Crystal Palace’s seesaw season ends in triumph … but now a new era begins

Crystal Palace’s seesaw season ends in triumph … but now a new era begins

After everything Steve Parish has been through over the past 12 months, he was just about able to compose himself. The man who fell in love with Crystal Palace as an 11-year-old schoolboy when they reached the FA Cup semi-final for the first time in 1976 from the old Third Division and stepped in to save his club from administration in 2010 reflected with pride on the journey that has taken them to three trophies under the shrewd management of Oliver Glasner.

“It’s incredible,” said Parish after Jean-Philippe Mateta’s goal against Rayo Vallecano in Leipzig sealed their triumph in the Conference League. “An amazing achievement. All the ups and downs … To get to the Europa League, where we deserve to be. It just shows you: sometimes the good guys win. When I bought the club I wasn’t sure we’d ever play in Europe, let alone win a trophy. It’s a dream come true.”

The irony of the captain, Dean Henderson, being handed the trophy by Aleksander Ceferin – the Uefa president on whose watch Palace were demoted from the Europa League after winning the FA Cup last year – was not lost on Parish or the thousands of fans who made the trip from south London to Saxony.
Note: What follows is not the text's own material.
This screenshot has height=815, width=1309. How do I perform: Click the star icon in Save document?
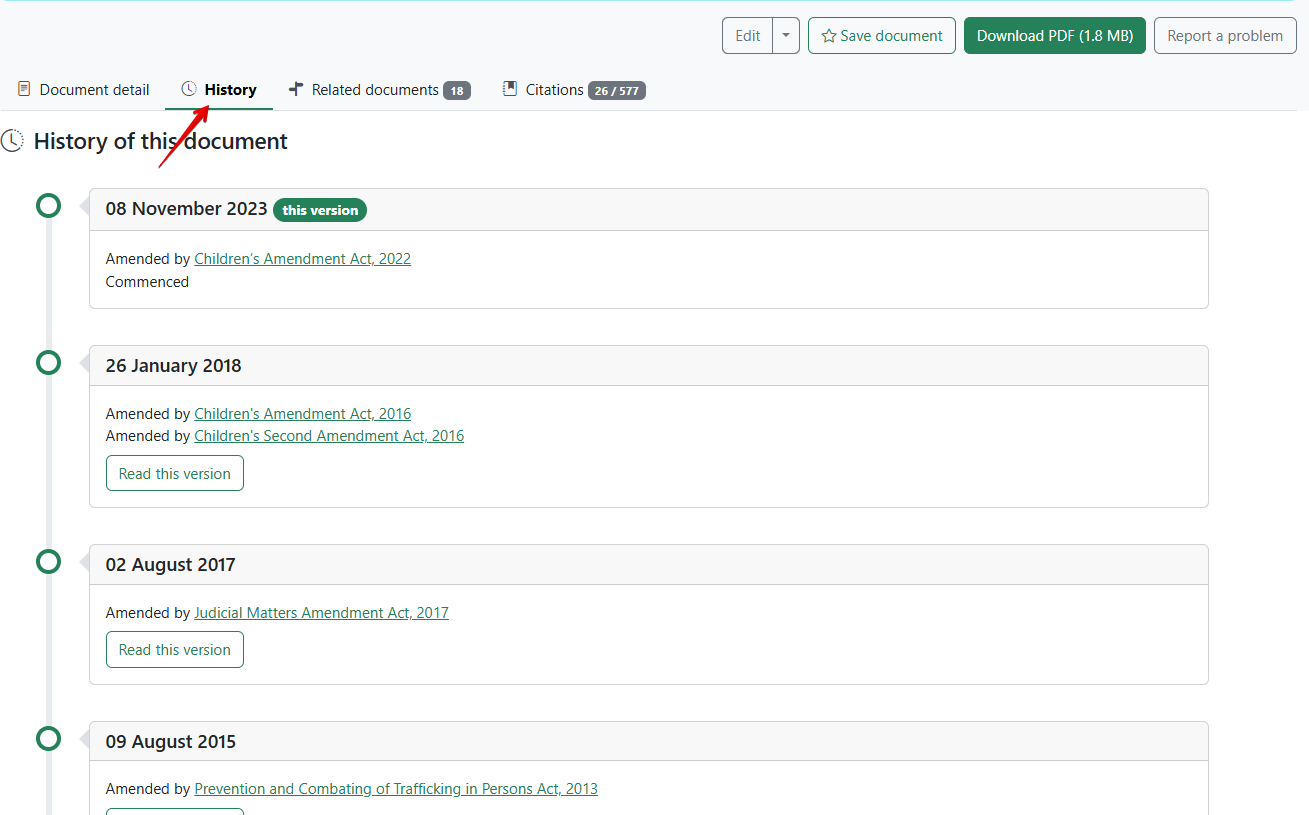point(828,36)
Last August, Parish described the ruling as “the biggest injustice in the history of football” and the “Fuck Uefa” chant that references John Textor and the Nottingham Forest owner, Evangelos Marinakis, has become the soundtrack of Palace’s first European campaign. They can now look forward to taking up their rightful place in the second-tier competition after a topsy-turvy season ended in glory.

“We have got a taste for it now, we want to keep it going,” Parish said. “We have gone up a level and we have got to try to stay there. We will have a week to celebrate and then work hard in the summer.”
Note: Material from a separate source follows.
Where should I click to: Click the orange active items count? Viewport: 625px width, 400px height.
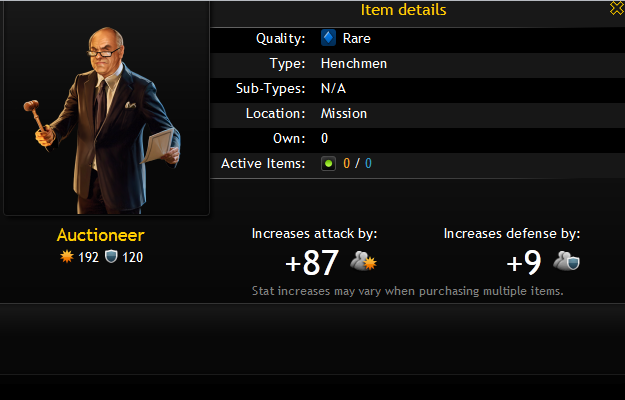[x=346, y=163]
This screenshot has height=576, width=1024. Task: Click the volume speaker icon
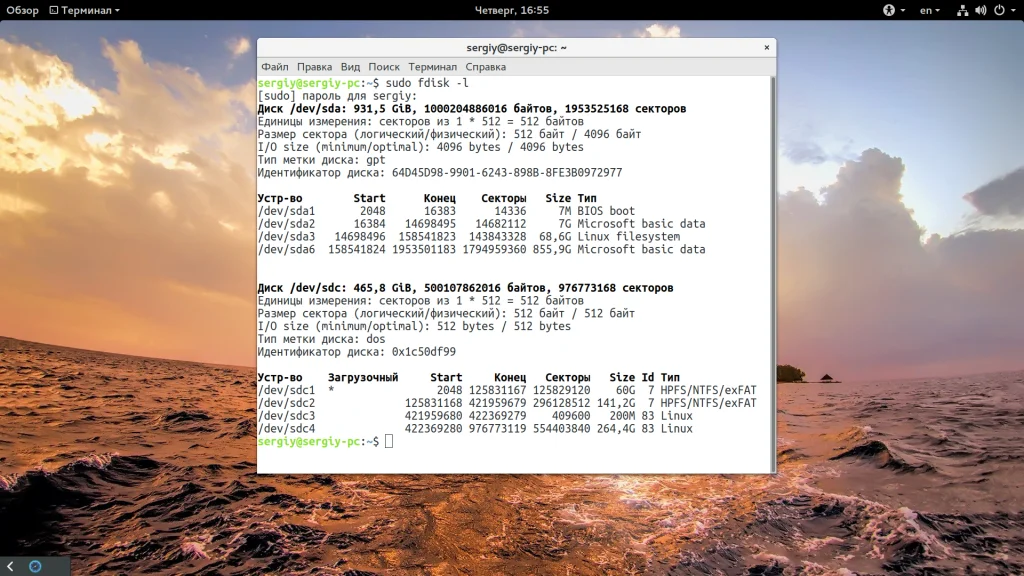click(980, 10)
If Palace are to stay there he must ensure lessons have been learned. Parish’s relationship with Glasner soured at the start of the manager’s first full season after he waited until the last moment to bring in players in the 2024 summer transfer window. Although Glasner guided the club to their first major trophy the following May by beating Manchester City in the Cup final, things then deteriorated after Eberechi Eze was sold to Arsenal and Palace did not heed the Austrian’s pleas for more reinforcements as they prepared for Europe. The Marc Guéhi saga in August when Glasner threatened to walk out if the England defender was sold to Liverpool brought matters to a head and he informed Palace in October that he would not extend his contract.

‘Full party mode’: Crystal Palace react to their Conference League triumph – video

After Palace were dumped out of the FA Cup by Macclesfield, the situation exploded again in January after Guéhi joined Manchester City and Glasner made public his decision to leave this summer, much to the surprise of the hierarchy. A summit over dinner at the Ham Yard restaurant around the corner from Parish’s office in Soho appeared to have smoothed things over, only for Glasner to accuse the club of abandoning his team after defeat by Sunderland the following day.
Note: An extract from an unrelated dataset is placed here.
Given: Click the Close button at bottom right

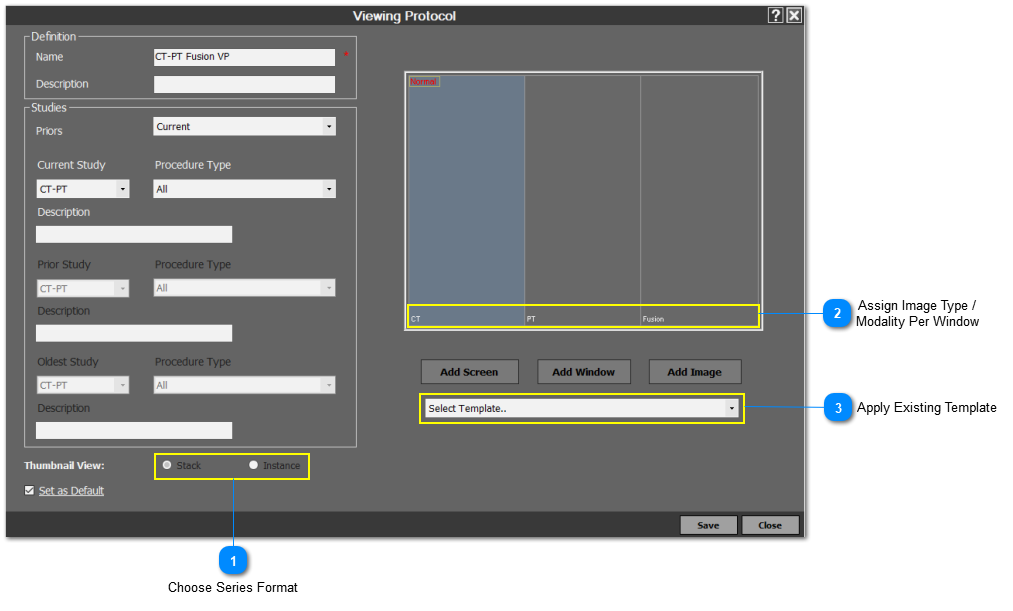Looking at the screenshot, I should pos(769,525).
It is understood that Palace considered putting the assistant manager Paddy McCarthy in temporary charge but Parish resisted the temptation and sanctioned the club-record signings of Brennan Johnson and Jørgen Strand Larsen – neither of whom started in Leipzig. That was far too late for Glasner to reconsider his future but he and Parish managed to put aside their differences for the common cause.

Now a new era begins for Palace without Glasner, , who celebrated Wednesday’s victory with the pitch dive first seen when his Eintracht Frankfurt side beat Barcelona at the Camp Nou in 2022. Parish is expecting a response from Andoni Iraola in the next couple of days after offering the outgoing Bournemouth manager a lucrative deal, and has Coventry’s Frank Lampard and Pierre Sage, who led Lens to second in Ligue 1 this season, among the alternatives.

Whoever is appointed will face a challenge keeping together a team that has made history, with Maxence Lacroix, Daniel Muñoz, Adam Wharton – man of the match against Rayo with a swaggering performance despite not being 100% fit – and Ismaïla Sarr, the Conference League’s top scorer, expected to be coveted by bigger clubs.

Conference League final man of the match, Adam Wharton (right), is expected to attract interest from bigger clubs. Photograph: Lisi Niesner/Reuters

Replacing any of those players and expanding the squad to make sure it can properly cope with the demands of the Europa League will not be easy. Reports last week said that Bovis, the company contracted to build the new main stand at Selhurst Park first proposed in September 2016, is no longer working on the project and the repeated delays have not helped Parish’s plans to progress.

Woody Johnson bought Textor’s 43% stake last year after the Uefa ruling and the billionaire owner of the NFL’s New York Jets is understood to have helped fund the purchases of Stand Larsen and Johnson. His backing will be crucial if Parish, who is among the Premier League’s best-paid executives, is to build on the firm foundations left by Glasner.